Patient discomfort correlated the examiner's perception of how difficult the nasal endoscopy was (r = 0.73). This correlation may be true, or confounded by the fact that a patient expressing discomfort is likely to affect the examiner's perception of difficulty. The examiner found endoscopy with the 4 mm endoscope more difficult than the 3 mm endoscope, when comparing the paired endoscopy on each side (P = 0.027). However, this difficulty with the 4 mm endoscope could also be secondary to examiner bias. The average score for overall difficulty of endoscopy was average at 2.6 (range 14) on the scale of 15.
Of note, the length of the 3 mm endoscope was shorter (14 cm) compared to the 4 mm endoscope (18 cm). We did not assess whether this difference affected visualization, patient comfort or examiner ease.

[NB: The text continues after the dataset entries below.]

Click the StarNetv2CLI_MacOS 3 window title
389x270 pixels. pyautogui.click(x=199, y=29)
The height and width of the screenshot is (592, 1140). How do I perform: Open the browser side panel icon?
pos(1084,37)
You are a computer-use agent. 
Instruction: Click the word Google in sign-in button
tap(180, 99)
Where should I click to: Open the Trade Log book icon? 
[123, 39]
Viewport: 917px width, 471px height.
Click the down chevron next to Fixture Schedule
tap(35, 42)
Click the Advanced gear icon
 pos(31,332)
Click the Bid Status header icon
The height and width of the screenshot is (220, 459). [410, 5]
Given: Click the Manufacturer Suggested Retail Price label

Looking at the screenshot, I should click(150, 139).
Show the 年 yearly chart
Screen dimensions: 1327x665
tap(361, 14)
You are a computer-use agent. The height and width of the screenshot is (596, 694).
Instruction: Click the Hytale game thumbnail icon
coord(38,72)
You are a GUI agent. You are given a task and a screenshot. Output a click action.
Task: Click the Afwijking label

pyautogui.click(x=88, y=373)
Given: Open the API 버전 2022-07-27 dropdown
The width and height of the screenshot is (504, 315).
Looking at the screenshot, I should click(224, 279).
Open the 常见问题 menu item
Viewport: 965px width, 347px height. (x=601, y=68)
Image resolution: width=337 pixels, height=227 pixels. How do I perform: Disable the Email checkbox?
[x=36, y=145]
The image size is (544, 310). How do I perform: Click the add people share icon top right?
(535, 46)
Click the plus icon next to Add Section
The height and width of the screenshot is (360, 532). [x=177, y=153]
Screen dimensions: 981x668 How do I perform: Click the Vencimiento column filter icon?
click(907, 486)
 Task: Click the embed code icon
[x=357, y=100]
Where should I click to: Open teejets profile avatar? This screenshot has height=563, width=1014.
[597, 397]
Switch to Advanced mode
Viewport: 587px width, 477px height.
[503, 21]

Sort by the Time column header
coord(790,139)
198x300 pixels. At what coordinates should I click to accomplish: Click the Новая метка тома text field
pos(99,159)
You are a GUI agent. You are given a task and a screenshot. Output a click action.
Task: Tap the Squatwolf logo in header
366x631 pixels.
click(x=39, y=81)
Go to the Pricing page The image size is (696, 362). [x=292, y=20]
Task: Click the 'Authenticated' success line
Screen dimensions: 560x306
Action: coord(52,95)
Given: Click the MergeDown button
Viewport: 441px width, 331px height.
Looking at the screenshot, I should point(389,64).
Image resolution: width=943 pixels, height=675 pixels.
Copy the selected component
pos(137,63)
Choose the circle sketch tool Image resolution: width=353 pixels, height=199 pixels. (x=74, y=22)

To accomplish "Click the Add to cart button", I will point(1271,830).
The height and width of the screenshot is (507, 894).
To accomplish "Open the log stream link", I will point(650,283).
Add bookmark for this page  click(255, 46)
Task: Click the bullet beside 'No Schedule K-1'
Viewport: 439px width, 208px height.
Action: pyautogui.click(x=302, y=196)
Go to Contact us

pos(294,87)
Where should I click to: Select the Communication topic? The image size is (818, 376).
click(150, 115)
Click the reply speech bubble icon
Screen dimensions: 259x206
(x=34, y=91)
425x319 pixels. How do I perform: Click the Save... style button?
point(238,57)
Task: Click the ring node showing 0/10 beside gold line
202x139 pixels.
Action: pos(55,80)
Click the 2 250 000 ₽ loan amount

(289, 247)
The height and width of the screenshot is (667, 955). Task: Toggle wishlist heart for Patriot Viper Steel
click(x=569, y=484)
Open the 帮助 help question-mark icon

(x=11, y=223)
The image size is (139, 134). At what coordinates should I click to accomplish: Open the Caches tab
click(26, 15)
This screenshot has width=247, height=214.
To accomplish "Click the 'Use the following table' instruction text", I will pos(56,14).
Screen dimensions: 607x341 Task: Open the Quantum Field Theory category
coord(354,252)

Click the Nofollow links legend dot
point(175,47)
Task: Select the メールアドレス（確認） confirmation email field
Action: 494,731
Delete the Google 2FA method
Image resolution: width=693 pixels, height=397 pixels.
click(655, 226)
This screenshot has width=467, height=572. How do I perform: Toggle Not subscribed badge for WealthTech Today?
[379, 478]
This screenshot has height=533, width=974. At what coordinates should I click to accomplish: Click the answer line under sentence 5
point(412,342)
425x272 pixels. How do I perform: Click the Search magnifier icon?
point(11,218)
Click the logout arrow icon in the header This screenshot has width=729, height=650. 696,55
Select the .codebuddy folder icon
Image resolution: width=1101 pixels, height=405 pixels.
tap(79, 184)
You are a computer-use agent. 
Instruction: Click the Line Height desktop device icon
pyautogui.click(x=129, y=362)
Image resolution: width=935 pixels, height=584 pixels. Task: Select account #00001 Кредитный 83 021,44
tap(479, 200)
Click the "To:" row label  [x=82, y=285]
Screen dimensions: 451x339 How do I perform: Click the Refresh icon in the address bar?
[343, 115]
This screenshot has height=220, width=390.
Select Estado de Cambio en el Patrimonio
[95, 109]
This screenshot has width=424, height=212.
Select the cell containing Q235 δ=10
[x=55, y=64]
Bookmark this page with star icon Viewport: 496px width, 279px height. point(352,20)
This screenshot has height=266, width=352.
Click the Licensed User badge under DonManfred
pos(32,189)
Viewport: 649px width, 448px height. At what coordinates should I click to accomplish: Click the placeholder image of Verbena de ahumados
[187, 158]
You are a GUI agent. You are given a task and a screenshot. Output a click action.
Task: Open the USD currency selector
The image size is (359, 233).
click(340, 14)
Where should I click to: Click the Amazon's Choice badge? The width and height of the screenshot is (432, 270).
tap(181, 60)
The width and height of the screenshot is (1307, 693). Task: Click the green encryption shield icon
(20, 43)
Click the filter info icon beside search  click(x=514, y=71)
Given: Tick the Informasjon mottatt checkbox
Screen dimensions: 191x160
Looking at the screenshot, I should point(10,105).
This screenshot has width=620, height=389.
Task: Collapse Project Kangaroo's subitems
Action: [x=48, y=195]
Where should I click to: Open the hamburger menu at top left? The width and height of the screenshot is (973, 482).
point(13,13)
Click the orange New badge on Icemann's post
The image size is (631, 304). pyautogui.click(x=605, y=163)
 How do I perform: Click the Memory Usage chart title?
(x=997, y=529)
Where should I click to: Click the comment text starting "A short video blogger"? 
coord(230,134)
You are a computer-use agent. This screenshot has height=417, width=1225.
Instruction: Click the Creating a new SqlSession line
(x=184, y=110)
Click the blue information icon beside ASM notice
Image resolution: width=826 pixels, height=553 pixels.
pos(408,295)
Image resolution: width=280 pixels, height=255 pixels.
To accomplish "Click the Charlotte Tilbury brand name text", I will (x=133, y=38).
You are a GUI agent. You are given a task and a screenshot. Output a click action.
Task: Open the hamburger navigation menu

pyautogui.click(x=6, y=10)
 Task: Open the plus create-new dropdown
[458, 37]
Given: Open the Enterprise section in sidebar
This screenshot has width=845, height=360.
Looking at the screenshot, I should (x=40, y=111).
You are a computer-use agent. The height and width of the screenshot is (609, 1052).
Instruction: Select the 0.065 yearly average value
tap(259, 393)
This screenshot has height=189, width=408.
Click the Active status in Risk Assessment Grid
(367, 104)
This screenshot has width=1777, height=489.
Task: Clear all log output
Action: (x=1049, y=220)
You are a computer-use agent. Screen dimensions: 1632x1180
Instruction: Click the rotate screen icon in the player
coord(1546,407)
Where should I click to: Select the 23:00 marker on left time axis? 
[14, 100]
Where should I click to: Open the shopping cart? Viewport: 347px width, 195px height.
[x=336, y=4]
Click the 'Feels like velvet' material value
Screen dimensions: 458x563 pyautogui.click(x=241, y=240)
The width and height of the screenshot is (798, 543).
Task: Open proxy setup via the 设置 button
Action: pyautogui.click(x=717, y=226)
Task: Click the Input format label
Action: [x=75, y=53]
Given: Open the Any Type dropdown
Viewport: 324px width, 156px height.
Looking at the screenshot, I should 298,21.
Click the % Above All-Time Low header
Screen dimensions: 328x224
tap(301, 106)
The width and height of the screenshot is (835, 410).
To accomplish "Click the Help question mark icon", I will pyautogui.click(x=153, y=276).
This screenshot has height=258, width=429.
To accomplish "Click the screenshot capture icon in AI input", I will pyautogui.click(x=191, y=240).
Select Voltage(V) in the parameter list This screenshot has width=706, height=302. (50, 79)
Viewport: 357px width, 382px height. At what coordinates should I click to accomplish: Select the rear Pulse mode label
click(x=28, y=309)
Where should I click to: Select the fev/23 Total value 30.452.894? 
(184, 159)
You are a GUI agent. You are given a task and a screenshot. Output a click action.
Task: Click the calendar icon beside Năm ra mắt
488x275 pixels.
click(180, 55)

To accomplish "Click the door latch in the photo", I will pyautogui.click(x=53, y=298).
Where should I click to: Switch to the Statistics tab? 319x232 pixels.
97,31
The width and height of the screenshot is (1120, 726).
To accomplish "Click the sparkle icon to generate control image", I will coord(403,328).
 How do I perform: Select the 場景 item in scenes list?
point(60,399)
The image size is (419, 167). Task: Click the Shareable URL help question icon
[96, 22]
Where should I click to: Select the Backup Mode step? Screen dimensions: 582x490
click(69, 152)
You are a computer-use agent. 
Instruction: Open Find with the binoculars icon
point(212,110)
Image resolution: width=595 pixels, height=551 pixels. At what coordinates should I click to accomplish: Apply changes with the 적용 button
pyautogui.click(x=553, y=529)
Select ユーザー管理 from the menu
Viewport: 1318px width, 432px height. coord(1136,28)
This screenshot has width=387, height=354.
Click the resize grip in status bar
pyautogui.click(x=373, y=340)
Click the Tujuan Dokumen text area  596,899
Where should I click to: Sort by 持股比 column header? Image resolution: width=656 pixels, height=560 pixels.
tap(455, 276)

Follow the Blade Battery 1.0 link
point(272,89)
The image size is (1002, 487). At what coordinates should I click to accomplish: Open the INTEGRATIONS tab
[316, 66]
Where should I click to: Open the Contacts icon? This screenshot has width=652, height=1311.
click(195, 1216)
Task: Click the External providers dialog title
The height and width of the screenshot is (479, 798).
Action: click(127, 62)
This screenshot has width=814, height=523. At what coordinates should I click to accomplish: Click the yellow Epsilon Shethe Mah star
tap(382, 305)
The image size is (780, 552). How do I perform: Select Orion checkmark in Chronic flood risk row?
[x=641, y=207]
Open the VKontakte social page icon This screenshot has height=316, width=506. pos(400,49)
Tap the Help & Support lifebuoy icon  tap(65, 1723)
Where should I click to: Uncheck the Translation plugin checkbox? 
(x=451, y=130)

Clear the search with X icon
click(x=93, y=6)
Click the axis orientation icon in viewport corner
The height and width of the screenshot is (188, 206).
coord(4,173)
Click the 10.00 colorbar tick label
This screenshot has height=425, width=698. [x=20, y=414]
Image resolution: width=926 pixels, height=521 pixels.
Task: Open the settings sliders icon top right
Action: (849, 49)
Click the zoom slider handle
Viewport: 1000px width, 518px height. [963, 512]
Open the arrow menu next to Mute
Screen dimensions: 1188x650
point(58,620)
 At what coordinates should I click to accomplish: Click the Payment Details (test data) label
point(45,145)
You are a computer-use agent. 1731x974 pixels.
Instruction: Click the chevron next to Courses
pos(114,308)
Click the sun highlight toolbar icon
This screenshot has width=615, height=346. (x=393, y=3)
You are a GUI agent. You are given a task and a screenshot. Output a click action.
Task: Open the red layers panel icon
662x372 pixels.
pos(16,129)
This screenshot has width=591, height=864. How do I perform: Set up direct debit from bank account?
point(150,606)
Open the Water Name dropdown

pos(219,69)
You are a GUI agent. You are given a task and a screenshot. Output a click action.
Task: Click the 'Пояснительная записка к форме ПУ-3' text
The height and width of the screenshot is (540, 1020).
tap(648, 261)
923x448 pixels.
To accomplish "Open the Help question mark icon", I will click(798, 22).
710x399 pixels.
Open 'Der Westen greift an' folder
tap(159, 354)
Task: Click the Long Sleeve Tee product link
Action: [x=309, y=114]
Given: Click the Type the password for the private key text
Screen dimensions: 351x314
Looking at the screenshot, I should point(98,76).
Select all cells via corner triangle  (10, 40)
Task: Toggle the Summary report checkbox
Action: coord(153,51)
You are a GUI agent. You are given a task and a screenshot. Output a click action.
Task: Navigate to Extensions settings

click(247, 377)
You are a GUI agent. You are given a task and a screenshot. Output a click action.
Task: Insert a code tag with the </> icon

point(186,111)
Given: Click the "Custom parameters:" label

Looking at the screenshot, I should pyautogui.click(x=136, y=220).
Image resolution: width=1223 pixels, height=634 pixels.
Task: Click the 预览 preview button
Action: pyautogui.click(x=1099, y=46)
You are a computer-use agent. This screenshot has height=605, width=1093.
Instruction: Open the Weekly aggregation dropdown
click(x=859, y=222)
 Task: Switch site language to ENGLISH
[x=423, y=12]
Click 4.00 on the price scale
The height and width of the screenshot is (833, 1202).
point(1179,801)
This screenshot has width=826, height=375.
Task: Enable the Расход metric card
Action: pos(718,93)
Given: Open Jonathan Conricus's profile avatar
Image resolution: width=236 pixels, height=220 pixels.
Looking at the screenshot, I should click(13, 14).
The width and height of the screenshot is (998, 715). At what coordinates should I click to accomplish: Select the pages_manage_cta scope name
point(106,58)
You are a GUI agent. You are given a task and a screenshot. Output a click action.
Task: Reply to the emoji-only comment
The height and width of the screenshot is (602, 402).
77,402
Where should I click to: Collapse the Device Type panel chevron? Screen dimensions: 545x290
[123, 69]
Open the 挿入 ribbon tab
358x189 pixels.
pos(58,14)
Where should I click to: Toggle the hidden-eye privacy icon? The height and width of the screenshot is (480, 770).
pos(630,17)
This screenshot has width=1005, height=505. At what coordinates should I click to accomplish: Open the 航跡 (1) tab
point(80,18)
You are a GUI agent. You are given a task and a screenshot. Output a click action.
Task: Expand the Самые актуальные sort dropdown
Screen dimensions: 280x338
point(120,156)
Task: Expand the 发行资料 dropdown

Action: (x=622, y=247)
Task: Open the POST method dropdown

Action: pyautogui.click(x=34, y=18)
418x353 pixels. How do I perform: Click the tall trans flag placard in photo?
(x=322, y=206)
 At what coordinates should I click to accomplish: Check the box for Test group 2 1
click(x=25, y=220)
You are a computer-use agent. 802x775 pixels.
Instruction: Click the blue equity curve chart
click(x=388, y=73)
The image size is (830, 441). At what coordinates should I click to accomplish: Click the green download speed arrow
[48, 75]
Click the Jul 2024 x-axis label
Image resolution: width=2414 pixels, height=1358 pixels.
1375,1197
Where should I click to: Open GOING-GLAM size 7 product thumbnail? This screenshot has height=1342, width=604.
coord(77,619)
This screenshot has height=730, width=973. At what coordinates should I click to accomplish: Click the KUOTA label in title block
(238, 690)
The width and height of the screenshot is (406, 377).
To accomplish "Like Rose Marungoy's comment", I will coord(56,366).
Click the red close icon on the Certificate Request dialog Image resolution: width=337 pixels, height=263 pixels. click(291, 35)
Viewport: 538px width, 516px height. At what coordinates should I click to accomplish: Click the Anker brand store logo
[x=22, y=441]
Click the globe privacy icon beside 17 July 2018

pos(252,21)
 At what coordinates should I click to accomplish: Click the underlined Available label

No attempt was also made to compare difference in durability of the different endoscopes.
Conclusions
The 3 mm 30° rigid endoscope was superior in visualizing certain areas on nasal endoscopy as compared to the 4 mm endoscope. This included the sphenoid ostium, superior turbinate, spheno-ethmoid recess, uncinate process, cribriform plate, and valve of Hasner. The overall experience of patients on rigid nasal endoscopy showed good tolerance and a low discomfort level. No complications were noted during these diagnostic nasal endoscopies with either endoscope. The examiners determination of a difficult nasal endoscopy correlated with the level of discomfort experienced by the patient. Although patient discomfort was not significantly different for the two endoscopes, discomfort with 3 mm endoscopes was mostly noted during examination of structures that were less commonly visualized with the 4 mm endoscope. The smaller 3 mm endoscope can also be used for endoscopy in situations such a severely deviated septum where the larger 4 mm endoscope cannot be used at all. Patient discomfort correlated with examiner's assessment of difficulty. The 3 mm rigid endoscope therefore may be useful in assessment of spheno-ethmoid recess, nasolacrimal duct, and cribriform area pathologies (e.g. tumor, fungus ball, scarring, inflammation, anosmia, cerebrospinal rhinorrhea). It may also have some applicability in newer procedures such as office based sphenoid sinuplasty.
Conflicts of interest
The authors have no conflicts of interest or financial disclosures.
Notes
Edited by Yu-Xin Fang
Footnotes
This study was approved by the Institutional Review Board. Presentation at American Rhinologic Society April Meeting, Chicago, Illinois.
Peer review under responsibility of Chinese Medical Association.